Material provided:
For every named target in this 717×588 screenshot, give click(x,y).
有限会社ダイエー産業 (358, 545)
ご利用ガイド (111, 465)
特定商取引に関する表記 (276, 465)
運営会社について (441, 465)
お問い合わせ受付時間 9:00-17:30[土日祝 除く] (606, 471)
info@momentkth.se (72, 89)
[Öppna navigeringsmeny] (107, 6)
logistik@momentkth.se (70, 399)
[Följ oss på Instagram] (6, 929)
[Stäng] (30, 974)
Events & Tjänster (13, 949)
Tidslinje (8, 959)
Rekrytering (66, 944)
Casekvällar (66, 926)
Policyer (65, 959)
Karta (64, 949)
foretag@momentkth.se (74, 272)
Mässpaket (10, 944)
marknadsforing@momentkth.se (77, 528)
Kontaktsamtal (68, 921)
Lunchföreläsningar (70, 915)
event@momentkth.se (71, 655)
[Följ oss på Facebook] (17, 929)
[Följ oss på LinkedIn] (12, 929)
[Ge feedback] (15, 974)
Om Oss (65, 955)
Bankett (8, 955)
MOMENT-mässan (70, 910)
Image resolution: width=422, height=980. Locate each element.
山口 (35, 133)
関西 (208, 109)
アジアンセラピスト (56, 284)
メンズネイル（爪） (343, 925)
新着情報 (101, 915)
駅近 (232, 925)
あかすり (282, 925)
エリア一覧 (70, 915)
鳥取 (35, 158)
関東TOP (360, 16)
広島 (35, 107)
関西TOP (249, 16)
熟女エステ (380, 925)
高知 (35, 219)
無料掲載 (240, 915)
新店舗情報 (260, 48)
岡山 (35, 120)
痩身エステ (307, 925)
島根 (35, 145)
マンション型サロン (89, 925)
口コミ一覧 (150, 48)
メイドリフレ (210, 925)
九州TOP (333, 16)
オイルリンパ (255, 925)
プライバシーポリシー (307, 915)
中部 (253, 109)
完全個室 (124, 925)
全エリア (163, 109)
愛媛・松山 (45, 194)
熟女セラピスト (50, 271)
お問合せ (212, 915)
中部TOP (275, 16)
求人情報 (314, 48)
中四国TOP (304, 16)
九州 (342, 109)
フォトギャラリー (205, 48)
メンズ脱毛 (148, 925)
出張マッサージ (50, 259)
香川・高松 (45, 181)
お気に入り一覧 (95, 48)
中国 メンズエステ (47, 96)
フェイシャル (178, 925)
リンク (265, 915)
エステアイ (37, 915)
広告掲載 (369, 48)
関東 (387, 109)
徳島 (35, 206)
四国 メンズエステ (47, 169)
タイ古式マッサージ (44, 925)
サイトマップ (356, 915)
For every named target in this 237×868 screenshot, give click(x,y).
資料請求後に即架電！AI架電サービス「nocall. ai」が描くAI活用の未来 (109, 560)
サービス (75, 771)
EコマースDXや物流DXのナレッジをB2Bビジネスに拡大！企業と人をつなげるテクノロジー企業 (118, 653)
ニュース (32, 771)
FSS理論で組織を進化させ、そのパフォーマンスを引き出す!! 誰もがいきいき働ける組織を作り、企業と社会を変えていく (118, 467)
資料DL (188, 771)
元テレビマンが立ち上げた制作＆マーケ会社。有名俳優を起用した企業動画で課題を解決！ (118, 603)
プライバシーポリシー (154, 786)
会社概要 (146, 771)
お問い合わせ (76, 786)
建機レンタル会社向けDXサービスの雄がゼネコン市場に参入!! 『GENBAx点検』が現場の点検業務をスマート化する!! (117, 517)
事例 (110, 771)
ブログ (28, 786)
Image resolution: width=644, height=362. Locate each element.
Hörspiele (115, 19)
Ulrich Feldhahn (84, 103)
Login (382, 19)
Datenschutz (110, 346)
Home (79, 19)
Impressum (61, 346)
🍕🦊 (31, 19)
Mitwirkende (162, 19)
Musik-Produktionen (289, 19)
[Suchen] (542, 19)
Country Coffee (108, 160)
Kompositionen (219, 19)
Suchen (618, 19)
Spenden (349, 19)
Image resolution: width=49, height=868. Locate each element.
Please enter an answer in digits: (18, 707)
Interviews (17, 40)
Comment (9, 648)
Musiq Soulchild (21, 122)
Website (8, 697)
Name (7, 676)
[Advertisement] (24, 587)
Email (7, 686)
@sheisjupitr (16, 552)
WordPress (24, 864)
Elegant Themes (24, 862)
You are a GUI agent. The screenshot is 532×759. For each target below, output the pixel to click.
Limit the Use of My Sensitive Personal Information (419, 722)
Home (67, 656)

Written exercise: Output the records as a JSON list of strings, one string per line, starting at the line containing "Image resolution: width=49, height=868." and ending at the line containing "Elegant Themes (24, 862)". Leave out blank lines.

Answer to this exercise:
[
  "Image resolution: width=49, height=868. Locate each element.",
  "Please enter an answer in digits: (18, 707)",
  "Interviews (17, 40)",
  "Comment (9, 648)",
  "Musiq Soulchild (21, 122)",
  "Website (8, 697)",
  "Name (7, 676)",
  "[Advertisement] (24, 587)",
  "Email (7, 686)",
  "@sheisjupitr (16, 552)",
  "WordPress (24, 864)",
  "Elegant Themes (24, 862)"
]